立教大学2006年 新学部・新学科開設記念 連続公開シンポジウム <未来の声を聴こう>
写真 立教大学は今年、2つの新学部(経営学部、現代心理学部)と7つの新学科(経済政策学科、メディア社会学科、交流文化学科、コミュニティ政策学科、文学科〈文芸・思想専修など5専修に再編〉、国際経営学科、映像身体学科)を開設しました。これは、時代の大きな変化に対応すると共に、新たな知の創造をめざす教育改革の一環です。
2007年4月には、法学部の「国際・比較法学科」を「国際ビジネス法学科」に名称変更し、グローバル化するビジネス社会で求められる人材育成のための教育プログラムを拡充します。
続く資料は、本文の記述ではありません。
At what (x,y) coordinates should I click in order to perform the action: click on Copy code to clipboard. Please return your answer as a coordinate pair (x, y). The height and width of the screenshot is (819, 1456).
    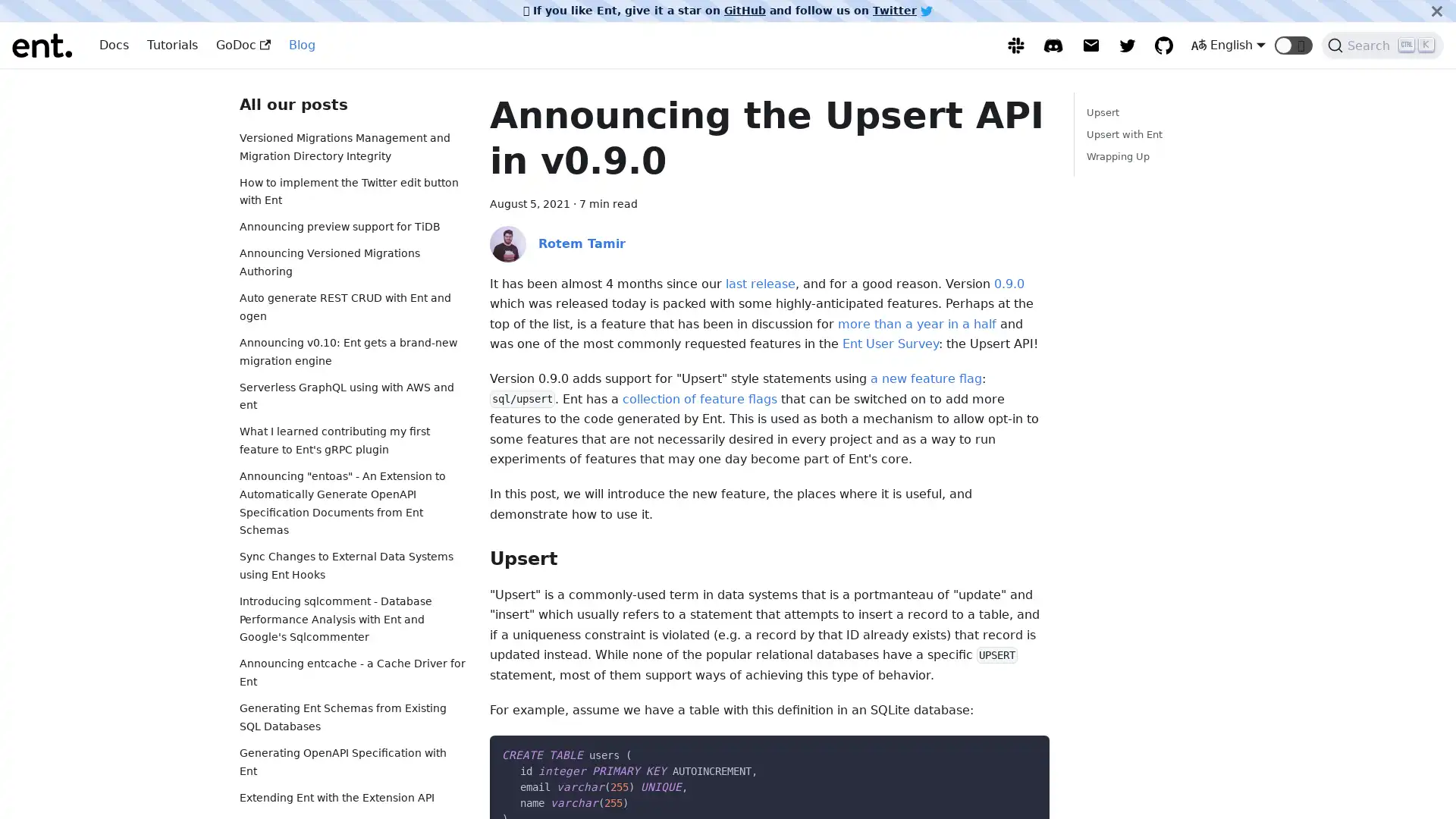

これらを記念して、昨年度に引き続き、各分野における先端的な課題をとらえた連続公開シンポジウム<未来の声を聴こう>を開催します。

採録
若者チャレンジ キャリアシンポジウム Career Symposium 写真
~悩むチカラから始まる。見えない可能性と出会う。~
山田 昌弘 氏(東京学芸大学教育学部教授、「若者の人間力を高めるための国民会議」委員)石田 衣良 氏(作家)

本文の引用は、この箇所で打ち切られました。